Да, ему было жалко их всех. Но Андрею не хотелось думать, будто делает всё это он из жалости. Он идёт навстречу, помогает, чем может – из жалости? Не много ли жалости для одного человека? Очередная форма мании величия – я добрее всех вас, пользуйтесь моей добротой. Не самая тяжёлая форма. Стива, например, бесплатно вообще ничего не делает, ни из жалости, ни по доброте своей душевной. Может быть, именно потому добился чего-то за столь короткий срок – как же, практикующий адвокат! После насыщенного периода обучения все теряли друг друга из виду, но его, Андрея, почему-то находили всегда. Нашёл Джаз, не поинтересовался даже, как у него идут дела, не рассказал, как идут дела у него самого, без предисловий вытащил из него эту самую жалость, наступил на неё ногой так, чтобы задыхаться стала…

Молоток, описав очередную плавную траекторию, опустился уже не в его ладонь, а на пол, щедро усыпанный стружкой и обрезками обоев. Андрей устремился к окну, смотрел, высунувшись наружу, в глубину двора, пристально рассматривал фигуру под большим чёрным зонтом, стоящую на асфальтированной дорожке по диагонали пересекавшей территорию ограниченную четырьмя домами. Фигура была одинока, ни единого человека не было больше вокруг, кто-то, стоящий под зонтом, смотрел на него, так же пристально, как и он сам – Андрей чувствовал это. Почти сразу же промелькнуло воспоминание о вчерашнем звонке, подсознание связало воедино телефонный звонок и стоявшего под зонтом человека. Рассмотреть что-либо на таком расстоянии было практически невозможно, однако Андрей был уверен, что это – девушка, что он знает её, и она знает его.
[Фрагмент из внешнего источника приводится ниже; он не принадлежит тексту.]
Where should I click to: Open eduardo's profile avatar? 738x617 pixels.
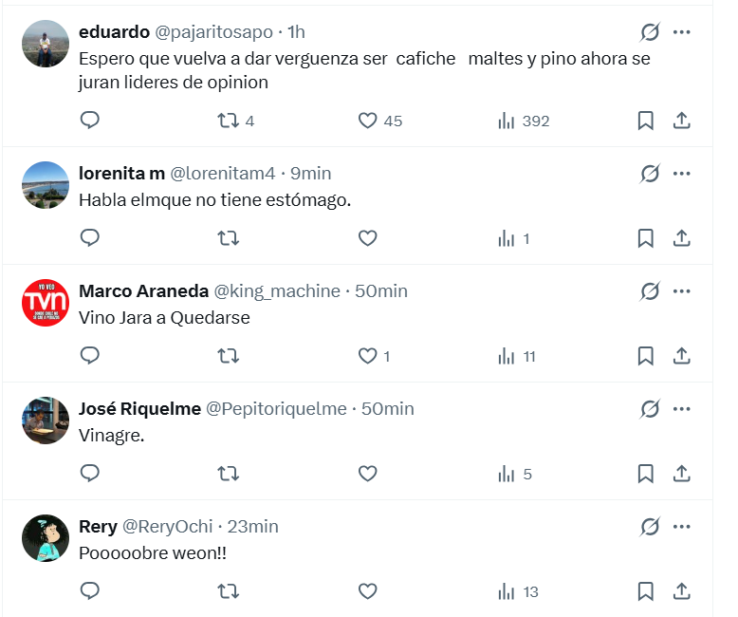45,44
Можно было крикнуть через весь двор, позвать её, что ли, но тогда иллюзия могла рассеяться, потеряется тот невидимый контакт, который связывает их сейчас. Кто ты, проносилось у него в голове, откуда ты и зачем пришла? Молчаливый ответ стоял под мелким дождём, белел правильный овал лица укрытый зонтом. Неужели тебе тоже что-то нужно от меня, спрашивал Андрей. А в следующую секунду в квартиру, опустошённую ремонтом, с грохотом вломился Лукич с криком:

–… твою мать, Андрюха, ты в уши тут долбишься, или чё?!!!

И пока он спускался вниз вместе с Лукичём, пока вернулся с партией высушенного леса и вновь кинулся к оконному пролёту двор оказался пуст. На этот раз – совершенно…
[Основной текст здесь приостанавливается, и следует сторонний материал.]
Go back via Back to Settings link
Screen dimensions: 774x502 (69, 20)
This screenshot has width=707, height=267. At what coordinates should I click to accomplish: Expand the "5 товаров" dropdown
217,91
– Стива, ты сводник, – устало произнёс Андрей. – Ты повторяешь ошибки моей матери…

– Боже, какая прекрасная у тебя, должно быть мать! – с чувством воскликнул Стива.

– А насчёт сводника ты согласен? – быстро проговорил Андрей. Стива ответил не сразу. Он вообще сделал вид, будто не расслышал вопроса, сидел, уставившись в стену с умным видом, толстый живот поднимался-опускался в такт дыханию.

– Нет, не согласен, – сказал, наконец, адвокат.

– Отчего же?

– Я не распевал ей о тебе дифирамбов, – рассудительно сказал Стива. – И тебе о ней – также…

– Как же ты додумался… – начал Андрей, но Стива перебил его, недослушав.

– Я ошибся, – сказал адвокат, скорее самому себе, чем Андрею. – Я думал, что знаю тебя более чем хорошо… – он повернул голову к своему позднему посетителю. – Ты по-прежнему чувствуешь жалость ко всем нам, убогим?

Андрей промолчал, скривился на секунду, как будто съел внушительную часть свеженарезанного лимона.

– Чу-у-увствуешь, – удовлетворённо протянул Стива. – Вот тебе урок за всю твою жалость. Ты ведь не сможешь ей отказать.

– Ещё посмотрим, – упрямо произнёс Андрей. – Ты сам сказал, что не знаешь меня хорошо.

– Не знаю, – согласился Стива, – но сказать ей «нет» у тебя не получится, даже если ты сильно этого захочешь. Может быть только из принципа.